Myopic choroidal neovascularisation - Detection on optical coherence tomography-angiography, spectral domain optical coherence tomography and fundus fluorescein angiography

Session Details

Session Title: Free Paper Session 25: Imaging IV

Session Date/Time: Sunday 10/09/2017 | 10:00-11:30

Paper Time: 10:18

Venue: Room 113

First Author: : A.Bagchi UK

Co Author(s): :    R. Schwartz   S. Sivaprasad                          

Abstract Details

Purpose:

Fundus fluorescein angiography (FFA) is the gold standard for detecting myopic choroidal neovascularisation (mCNV). New imaging modalities are routinely used in the management of mCNV. However, the diagnostic accuracy of these modalities remains unclear.
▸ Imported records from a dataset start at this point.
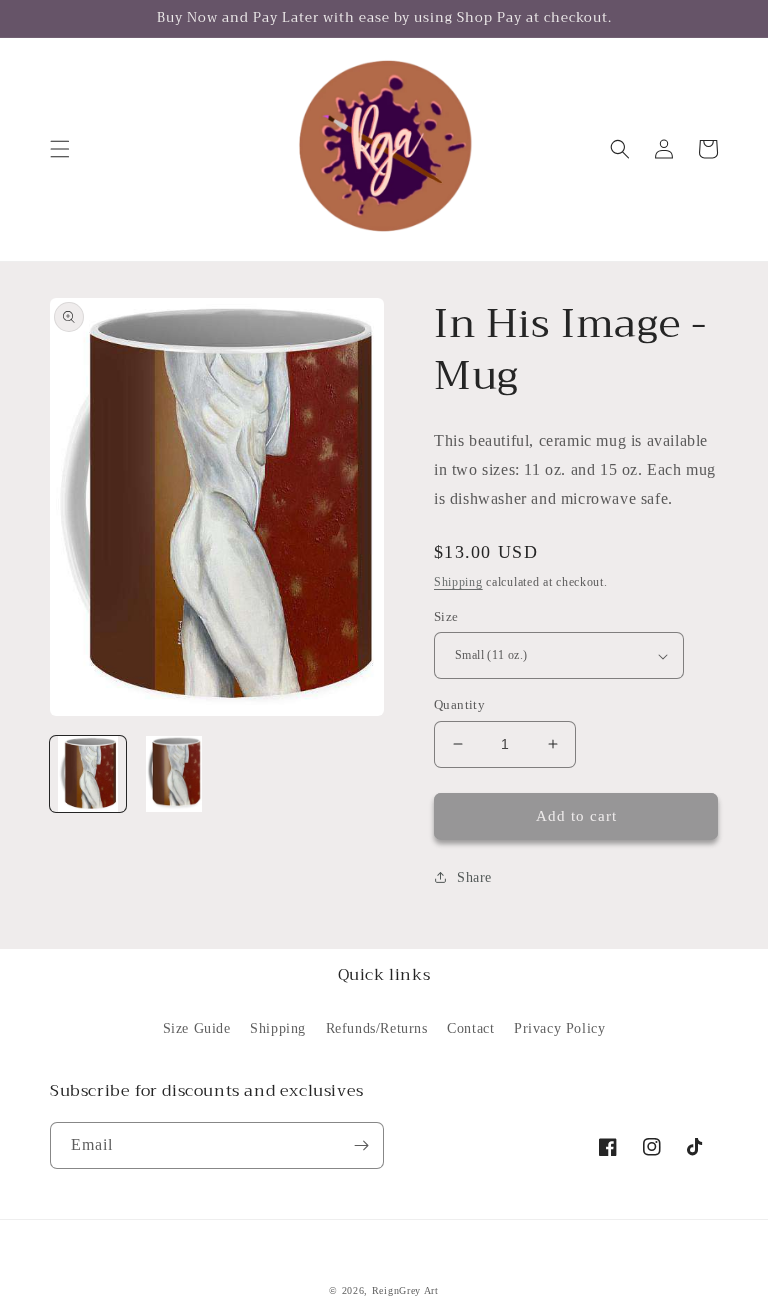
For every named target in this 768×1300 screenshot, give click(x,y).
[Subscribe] (361, 1145)
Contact (470, 1028)
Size (446, 616)
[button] (60, 149)
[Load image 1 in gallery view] (88, 774)
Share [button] (474, 877)
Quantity (459, 704)
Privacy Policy (559, 1028)
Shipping (458, 582)
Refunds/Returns (377, 1028)
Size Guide (197, 1028)
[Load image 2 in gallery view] (174, 774)
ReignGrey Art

The current study will compare the diagnostic performance of spectral domain optical coherence tomography (SD-OCT) and optical coherence tomography angiography (OCT-A) either as a single modality or in combination in eyes with mCNV compared to FFA. We will also address whether any additional information obtained on OCT-A adds value to the disease mechanism.

Setting:

Medical Retina clinics at Moorfields Eye Hospital between October 2016 and February 2017.

Methods:

Consecutive patients with high myopia who presented with recent onset of visual disturbances and underwent FFA, SD-OCT and OCT-A to confirm the diagnosis of mCNV were included in this study. Exclusion criteria included poor quality of images due to large haemorrhages, lack of one or other imaging modality, presence of any other ocular condition other than CNV, ocular inflammation, vitreo-retinal disorders and glaucoma. The standard imaging modality used in this study is FFA and the other 2 imaging modalities were compared to FFA. Presence of CNV on FFA was identified by early hyperfluorescence with increasing intensity in late frames or hypofluorescence due to sub-retinal haemorrhage. On SD-OCT, hyper-reflectivity; sub/intra-retinal fluid were used to detect CNV. OCT-A imaging was performed on AngioPlex CIRRUS HD-OCT model with a scanning area of 3x3 mm centred on the fovea. A bright interlacing or tangled group of vessels was used to detect the CNV.

Results:

Thirteen eyes met the eligibility criteria. The images quality was good. 12 eyes clearly demonstrated CNV on FFA (92.3%). CNV was not identified in one patient. OCT-A alone accurately detected CNV in 91.6% (n=11; true positives). One eye had features of CNV on OCT-A with no CNV on FFA (n=1; false positive). Detection rate of CNV on SD-OCT was 83.3% (n=10). The one eye in which both OCT-A and SD-OCT did not detect a CNV complex was 0.07 mm2 in size on FFA. Presence of haemorrhage made detection of the CNV doubtful on SD-OCT in one patient. On OCT-A, 10 eyes had a foveal CNV and 2 eyes and extra-foveal CNV. The margins of the CNV were well defined in 9 eyes and ill - defined in 3. The appearance of the CNV had a few characteristic features. Most frequently, the CNV appeared as a “tight net” (n=6, 50 %) with a few eyes having a filamentous appearance (n=2, 17 %), glomerulus like appearance (n=2, 17 %) and a loose interlacing pattern seen in 2 eyes (n= 2, 17 %). The core of the CNV was only visible in 3 of 12 eyes (n= 3, 25 %).

Conclusions:

The diagnostic performance of both OCT-A and OCT are excellent but FFA remains the gold standard. If the CNV is detectable on OCT-A and OCT, FFA can be avoided. However, an absence of CNV on OCT-A and OCT warrants an FFA in symptomatic patients with mCNV.